La direction explore « des alternatives stratégiques » à cette activité, a expliqué Solomon lors de la journée des investisseurs du 28 février. L’explication est en partie culturelle, analyse Thomas Rocafull : « La logique du sur-mesure, avec des groses affaires et des grosses marges, celle de GS depuis ses débuts, est trop différente de la banque de détail, qui fait de petites marges mais de gros volumes. Bref, avoir un réseau extraordinaire ne suffit pas pour conquérir le grand public. »
Le DG est aussi DJ
Construit pendant des décennies, le réseau de GS est à la mesure de son aura mondiale inégalée. Elle a attiré de jeunes banquiers dont certains sont passés par des postes prestigieux dans la très haute administration publique, dans les gouvernements américains et européens, avant de réintégrer la firme. Parmi ses anciens ou nouveaux cadres, on trouve un ex-secrétaire américain au Trésor, l’actuel premier ministre britannique ou encore l’ancien président de la Commission européenne.
Pourtant, là aussi, les choses ont changé : moins bien payés qu’avant et appréciant peu le management musclé de Solomon, ils seraient un certain nombre, selon le New York Times, à avoir pris la poudre d’escampette. Le DG plus qu’atypique – DJ à ses heures perdues – pratique un style direct et tapageur qui tranche avec le ton feutré de ses prédécesseurs.
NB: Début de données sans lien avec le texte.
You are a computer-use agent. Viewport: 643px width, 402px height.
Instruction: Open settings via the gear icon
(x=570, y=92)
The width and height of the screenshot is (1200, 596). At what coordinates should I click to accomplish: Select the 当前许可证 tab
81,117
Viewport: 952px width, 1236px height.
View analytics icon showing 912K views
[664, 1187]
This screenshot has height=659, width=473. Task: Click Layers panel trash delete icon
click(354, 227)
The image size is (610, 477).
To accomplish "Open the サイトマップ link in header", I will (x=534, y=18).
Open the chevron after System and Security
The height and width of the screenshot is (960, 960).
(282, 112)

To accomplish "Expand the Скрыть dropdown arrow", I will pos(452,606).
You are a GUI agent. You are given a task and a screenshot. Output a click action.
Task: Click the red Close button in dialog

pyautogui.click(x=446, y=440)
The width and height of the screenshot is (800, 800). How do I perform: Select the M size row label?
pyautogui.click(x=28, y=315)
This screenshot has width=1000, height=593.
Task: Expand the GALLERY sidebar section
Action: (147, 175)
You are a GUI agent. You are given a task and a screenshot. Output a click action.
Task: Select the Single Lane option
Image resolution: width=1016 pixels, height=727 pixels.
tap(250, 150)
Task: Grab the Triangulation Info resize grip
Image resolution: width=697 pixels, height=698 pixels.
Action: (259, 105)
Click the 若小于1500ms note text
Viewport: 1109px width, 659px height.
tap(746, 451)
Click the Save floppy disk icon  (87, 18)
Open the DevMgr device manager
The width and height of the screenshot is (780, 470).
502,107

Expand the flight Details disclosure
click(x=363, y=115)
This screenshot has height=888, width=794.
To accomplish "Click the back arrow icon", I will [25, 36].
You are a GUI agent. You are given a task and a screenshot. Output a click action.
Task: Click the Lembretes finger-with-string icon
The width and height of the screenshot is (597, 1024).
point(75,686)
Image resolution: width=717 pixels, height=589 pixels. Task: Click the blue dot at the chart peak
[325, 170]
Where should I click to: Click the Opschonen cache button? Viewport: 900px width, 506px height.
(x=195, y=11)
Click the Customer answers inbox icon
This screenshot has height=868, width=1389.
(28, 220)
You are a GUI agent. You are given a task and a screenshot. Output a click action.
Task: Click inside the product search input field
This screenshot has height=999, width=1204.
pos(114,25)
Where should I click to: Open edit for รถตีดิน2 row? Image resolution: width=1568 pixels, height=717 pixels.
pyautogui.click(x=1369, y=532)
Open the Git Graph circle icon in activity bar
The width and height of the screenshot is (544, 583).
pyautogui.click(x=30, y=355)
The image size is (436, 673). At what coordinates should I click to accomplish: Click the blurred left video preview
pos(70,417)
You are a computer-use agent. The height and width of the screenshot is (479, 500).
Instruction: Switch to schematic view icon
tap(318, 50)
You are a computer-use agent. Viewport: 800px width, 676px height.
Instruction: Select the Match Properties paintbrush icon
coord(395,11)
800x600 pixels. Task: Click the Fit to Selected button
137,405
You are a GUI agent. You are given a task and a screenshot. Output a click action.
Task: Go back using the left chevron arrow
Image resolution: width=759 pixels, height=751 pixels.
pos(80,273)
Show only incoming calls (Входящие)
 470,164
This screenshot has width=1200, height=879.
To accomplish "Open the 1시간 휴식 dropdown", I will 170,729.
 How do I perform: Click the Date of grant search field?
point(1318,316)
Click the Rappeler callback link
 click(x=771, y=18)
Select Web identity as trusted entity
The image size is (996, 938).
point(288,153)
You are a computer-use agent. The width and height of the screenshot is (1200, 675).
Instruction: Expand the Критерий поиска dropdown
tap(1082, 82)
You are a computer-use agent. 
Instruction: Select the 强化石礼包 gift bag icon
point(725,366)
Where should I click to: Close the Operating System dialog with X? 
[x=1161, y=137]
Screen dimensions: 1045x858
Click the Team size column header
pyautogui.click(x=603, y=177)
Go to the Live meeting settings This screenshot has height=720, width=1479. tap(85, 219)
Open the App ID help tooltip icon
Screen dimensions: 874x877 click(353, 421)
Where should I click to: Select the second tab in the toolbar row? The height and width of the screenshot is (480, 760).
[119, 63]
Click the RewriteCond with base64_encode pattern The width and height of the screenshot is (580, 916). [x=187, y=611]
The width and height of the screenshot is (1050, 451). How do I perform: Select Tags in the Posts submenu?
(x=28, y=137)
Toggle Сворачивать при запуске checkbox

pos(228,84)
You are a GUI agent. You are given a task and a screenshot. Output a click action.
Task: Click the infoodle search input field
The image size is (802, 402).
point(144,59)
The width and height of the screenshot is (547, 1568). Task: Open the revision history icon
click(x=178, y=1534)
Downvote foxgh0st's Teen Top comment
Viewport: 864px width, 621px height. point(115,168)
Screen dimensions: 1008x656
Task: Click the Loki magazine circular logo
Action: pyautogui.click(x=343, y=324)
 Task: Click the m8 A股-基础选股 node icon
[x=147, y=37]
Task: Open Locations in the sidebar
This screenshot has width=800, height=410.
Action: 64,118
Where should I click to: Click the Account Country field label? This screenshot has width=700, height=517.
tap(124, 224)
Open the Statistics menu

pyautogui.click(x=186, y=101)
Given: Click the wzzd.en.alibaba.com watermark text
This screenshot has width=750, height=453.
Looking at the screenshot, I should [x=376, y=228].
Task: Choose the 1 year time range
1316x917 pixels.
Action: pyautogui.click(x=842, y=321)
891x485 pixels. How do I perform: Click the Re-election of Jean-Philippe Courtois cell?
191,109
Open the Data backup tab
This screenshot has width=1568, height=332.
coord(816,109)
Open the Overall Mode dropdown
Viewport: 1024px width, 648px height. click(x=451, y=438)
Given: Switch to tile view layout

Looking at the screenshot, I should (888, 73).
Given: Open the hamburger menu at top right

Le sexagénaire est aussi celui qui a organisé, pour la toute première fois, une journée consacrée aux investisseurs en 2020, dont la deuxième édition s’est tenue le 28 février dernier, offrant un aperçu de la stratégie de la firme – une telle communication aurait été impensable il y a peu.
Scandales en série
Pendant longtemps, la banque a conseillé les grands de ce monde, les États et les entreprises. En 1999, elle entre en Bourse, mais ce n’est que lors de la crise financière de 2008 que le grand public entend le nom de cette banque pour la première fois, lorsqu’elle est accusée d’avoir spéculé sur l’effondrement des produits de type subprimes, pourtant vendus à ses clients. Les « affaires » s’enchaînent ensuite : elle est mise en cause pour son rôle dans la crise de la dette grecque, où elle aurait aidé le gouvernement à maquiller les comptes publics. Elle est condamnée à de lourdes amendes en raison du scandale du fonds souverain 1MDB (Malaysia Development Berhad), dans lequel des fonctionnaires de Malaisie ont reçu 1,6 milliard de dollars de pots-de-vin, ou pour ses fonds d’investissement environnementaux, sociaux et de gouvernance qui ne respectent pas leurs promesses de durabilité. « GS a toujours pratiqué un style de gestion où la pression de la performance est énorme. Pas étonnant que l’on ait parfois des dérapages comme l’affaire1MDB », souligne Jean Dermine.
Il en faudra plus pour déstabiliser GS. La banque ne semble envisager ni une acquisition qui pourrait lui redonner un nouveau souffle, ni une nouvelle diversification. C’est même tout l’inverse : elle compte « aller de l’avant », comprenez, continuer ses activités historiques et développer la gestion de fortune, considérée comme moins volatile et risquée par les investisseurs. « Goldman Sachs restera Goldman Sachs », estime Thomas Rocafull. Après tout, pourquoi changer ? Non seulement le chiffre d’affaires et le bénéfice net de 2022 sont supérieurs à ceux d’avant la crise du Covid, mais la banque, bien qu’hyperspécialisée (peut-être grâce à ça), a toujours résisté aux crises.